[What to work on]: Search the records for the word "agent" and copy every line in which it occurs.

Stored entries
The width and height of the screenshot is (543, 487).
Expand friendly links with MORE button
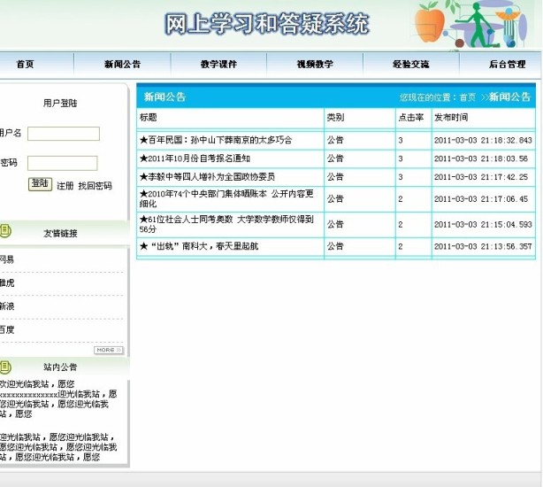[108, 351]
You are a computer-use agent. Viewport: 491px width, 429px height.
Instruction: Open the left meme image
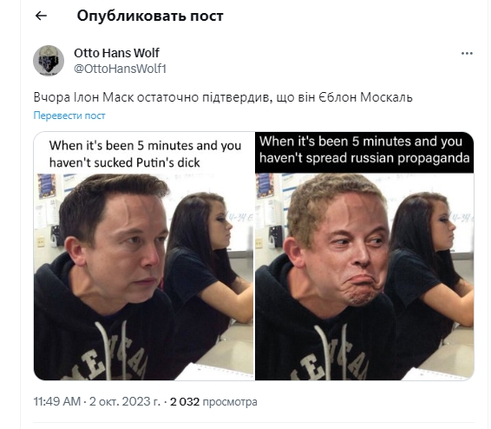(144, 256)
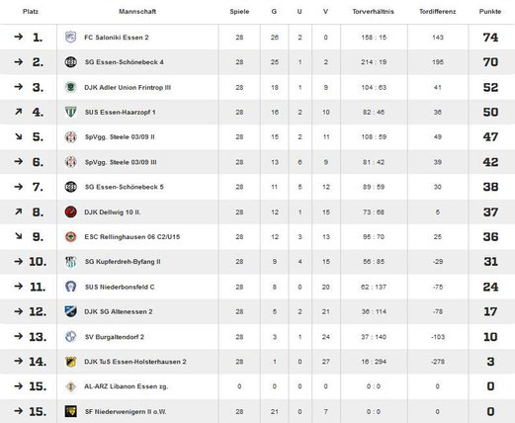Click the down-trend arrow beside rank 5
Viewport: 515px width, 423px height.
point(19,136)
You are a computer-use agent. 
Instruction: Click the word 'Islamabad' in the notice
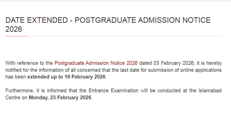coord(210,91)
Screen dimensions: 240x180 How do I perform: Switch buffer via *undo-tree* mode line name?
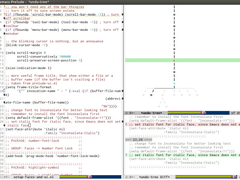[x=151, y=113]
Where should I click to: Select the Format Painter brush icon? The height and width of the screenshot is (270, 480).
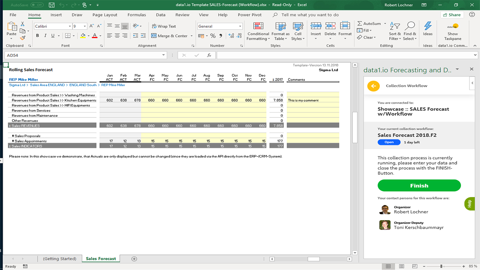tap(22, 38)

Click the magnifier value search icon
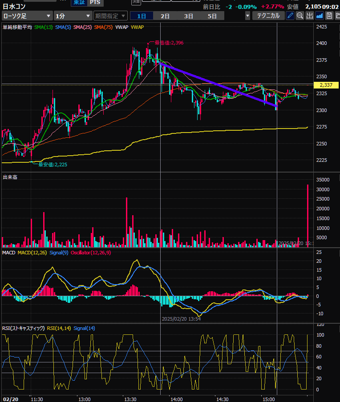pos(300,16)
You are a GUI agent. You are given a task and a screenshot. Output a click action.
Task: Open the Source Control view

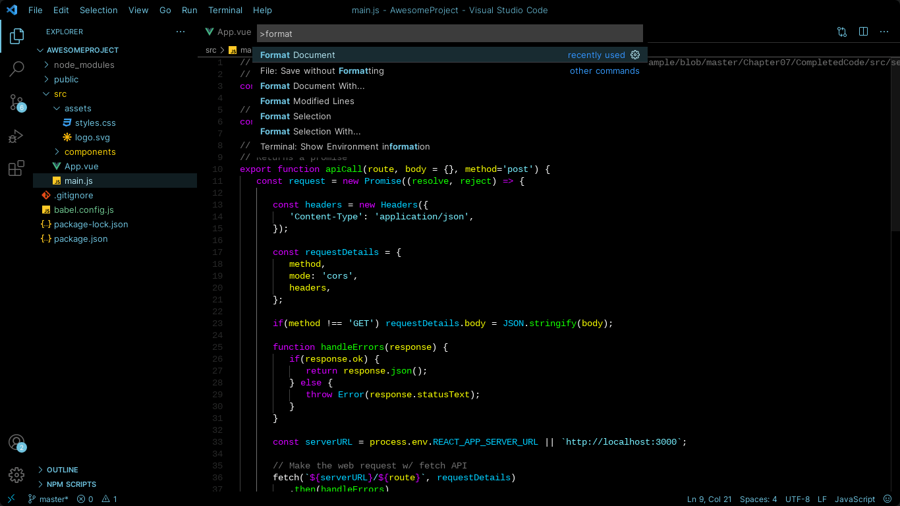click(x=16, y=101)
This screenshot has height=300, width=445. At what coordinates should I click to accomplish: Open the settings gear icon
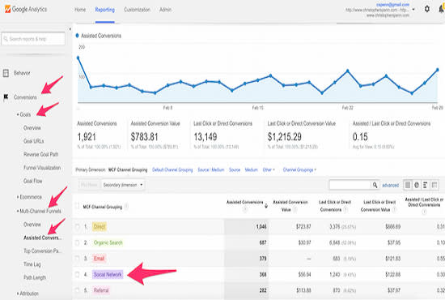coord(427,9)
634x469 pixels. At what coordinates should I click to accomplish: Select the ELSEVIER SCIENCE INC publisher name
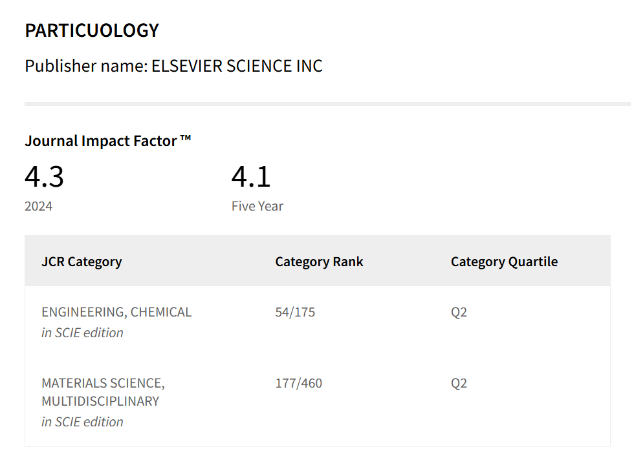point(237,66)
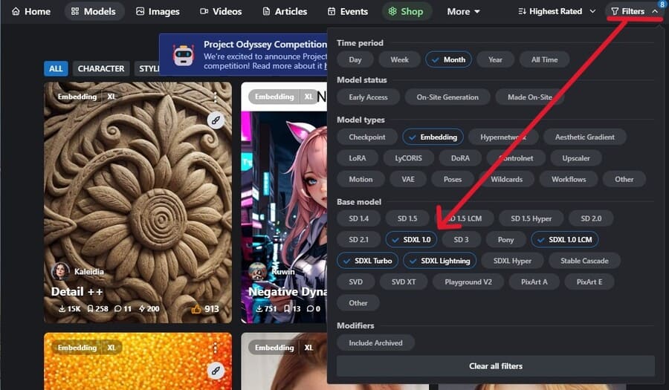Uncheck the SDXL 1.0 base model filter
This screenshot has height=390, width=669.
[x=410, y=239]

[Exercise output]:
You are a computer-use agent. Viewport: 491px width, 429px height.
You are a computer-use agent. 
You are a GUI agent. You are given a task and a screenshot. Output a click action.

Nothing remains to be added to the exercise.